Posted Wednesday, October 31, 2012 by Derek Bahler
River City is offering local, competitive, and affordable JV and Varsity box leagues for the winter of 2012-2013!

SESSION 1: 11/5 - 12/17    SESSION 2: 1/7 - 2/25

League games will be on Monday nights - 7-9 for JV and 9-10 for Varsity

The JV league will have the traditional Geneva, Batavia, St. Charles North and St. Charles East teams.

The Varsity league will be a competitive pick-up style game each week.  Teams will change each week, so that players can learn how to adapt to different players.


Read below for some of the benefits of playing box lacrosse:

River City's format for indoor lacrosse places great deal of emphasis on players' stick skills and field awareness.  Having excellent stick skills is one the key traits that separates the great players from the rest of the pack at all levels of lacrosse, and the tight enclosures of the indoor playing field help players improve their skills with greater efficiency.
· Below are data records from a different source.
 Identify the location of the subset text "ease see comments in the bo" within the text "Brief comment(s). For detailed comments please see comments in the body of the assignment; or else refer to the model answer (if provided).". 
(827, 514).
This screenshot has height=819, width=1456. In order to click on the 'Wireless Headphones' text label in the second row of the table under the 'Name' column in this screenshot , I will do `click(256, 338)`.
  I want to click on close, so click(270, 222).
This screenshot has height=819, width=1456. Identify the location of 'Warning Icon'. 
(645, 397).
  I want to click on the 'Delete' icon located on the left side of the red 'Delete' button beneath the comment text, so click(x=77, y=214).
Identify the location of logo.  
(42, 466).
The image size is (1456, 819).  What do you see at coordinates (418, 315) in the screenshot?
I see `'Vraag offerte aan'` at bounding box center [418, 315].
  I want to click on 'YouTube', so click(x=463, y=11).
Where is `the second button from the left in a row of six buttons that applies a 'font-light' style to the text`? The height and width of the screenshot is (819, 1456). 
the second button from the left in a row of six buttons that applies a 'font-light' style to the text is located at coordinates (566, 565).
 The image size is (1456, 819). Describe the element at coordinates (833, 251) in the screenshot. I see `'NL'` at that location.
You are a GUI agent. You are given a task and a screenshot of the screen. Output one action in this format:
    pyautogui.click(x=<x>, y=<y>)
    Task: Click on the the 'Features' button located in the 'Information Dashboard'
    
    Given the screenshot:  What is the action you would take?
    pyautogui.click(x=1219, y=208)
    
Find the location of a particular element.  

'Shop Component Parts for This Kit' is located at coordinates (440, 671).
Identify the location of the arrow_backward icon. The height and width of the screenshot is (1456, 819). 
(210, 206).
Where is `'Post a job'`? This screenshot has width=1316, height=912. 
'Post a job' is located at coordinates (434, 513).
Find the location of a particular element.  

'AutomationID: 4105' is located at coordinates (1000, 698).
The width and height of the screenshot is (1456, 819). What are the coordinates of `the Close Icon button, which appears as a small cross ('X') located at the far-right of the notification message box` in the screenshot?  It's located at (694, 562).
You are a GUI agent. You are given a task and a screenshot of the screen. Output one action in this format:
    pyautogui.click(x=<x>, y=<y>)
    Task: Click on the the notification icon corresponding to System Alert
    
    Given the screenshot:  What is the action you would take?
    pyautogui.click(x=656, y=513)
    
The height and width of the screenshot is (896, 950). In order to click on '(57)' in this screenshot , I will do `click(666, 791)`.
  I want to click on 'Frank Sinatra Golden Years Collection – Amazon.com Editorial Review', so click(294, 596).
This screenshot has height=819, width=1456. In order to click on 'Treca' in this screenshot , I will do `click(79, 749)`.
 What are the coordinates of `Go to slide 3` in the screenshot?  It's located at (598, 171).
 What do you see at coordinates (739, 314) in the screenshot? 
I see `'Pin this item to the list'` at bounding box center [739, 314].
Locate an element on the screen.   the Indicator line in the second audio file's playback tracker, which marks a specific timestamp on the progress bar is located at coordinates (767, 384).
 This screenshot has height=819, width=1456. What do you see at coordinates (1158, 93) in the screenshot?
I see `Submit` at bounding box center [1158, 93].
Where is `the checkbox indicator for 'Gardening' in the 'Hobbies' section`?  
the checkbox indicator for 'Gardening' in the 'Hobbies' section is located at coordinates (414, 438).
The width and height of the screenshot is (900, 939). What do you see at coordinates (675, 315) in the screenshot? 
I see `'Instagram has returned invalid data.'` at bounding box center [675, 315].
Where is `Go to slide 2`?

Indoor or Box Lacrosse is the National Spring Sport in Canada. Canadian players start Box Lacrosse as young as Kindergarten!  US college coaches have recently taken notice of Canadians advanced passing skills, field vision, shooting accuracy, and ball handling skills in traffic:

"Of the top 10 points producers in Division I lacrosse, six are Canadian. Stony Brook, a program that will make its first appearance in the NCAA Tournament since 2002, owns the nation’s No. 2 scoring offense and shoots a national-best 41 percent. Four of Stony Brook’s top five goal scorers are Canadian, including one of the five Tewaaraton Trophy finalists — Kevin Crowley. Canadian Curtis Dickson, another Tewaaraton finalist, leads the nation in goals (62). Logan Schuss, a freshman attackman from British Columbia, led Ohio State in points (24-24). Travis Comeau, a freshman attackman from The Hill Academy in Ontario, tied for Georgetown’s goal-scoring lead (25), despite starting just seven of 13 Hoyas games. Hofstra’s Canadian pair Jamie Lincoln and Jay Card sit 1-2 in points for the Pride. Denver attackman Mark Matthews leads the Pioneers in goals...

Five years ago, fewer than 50 Canadians played Division I, II and III lacrosse in the United States. Now, 195 Canadians 
play here*, said Jason Donville, a hedge fund manager who has extensively researched and blogged about Canadian lacrosse.  Robert Morris’ roster features nine Canadians. Bellarmine, based in Louisville, has 12 Canadians; Canisius has eight.  Most of them are scorers. By Donville’s calculations, 83 percent of the Canadians playing NCAA lacrosse last season were either midfielders or attackmen.

"Somebody seemed to figure out,” Donville said, “that Canadians had a certain style that was very impactful in the NCAA.” Everybody traces that style to the box, the strain of lacrosse that originated in Canada. To field lacrosse connoisseurs, the cramped quarters of the box, with its ice hockey boards, its permissive physicality, its tiny cage and cartoonishly padded goalie, seem claustrophobic and crude. But lacrosse insiders cite those very qualities as perfect breeding grounds for the college field game."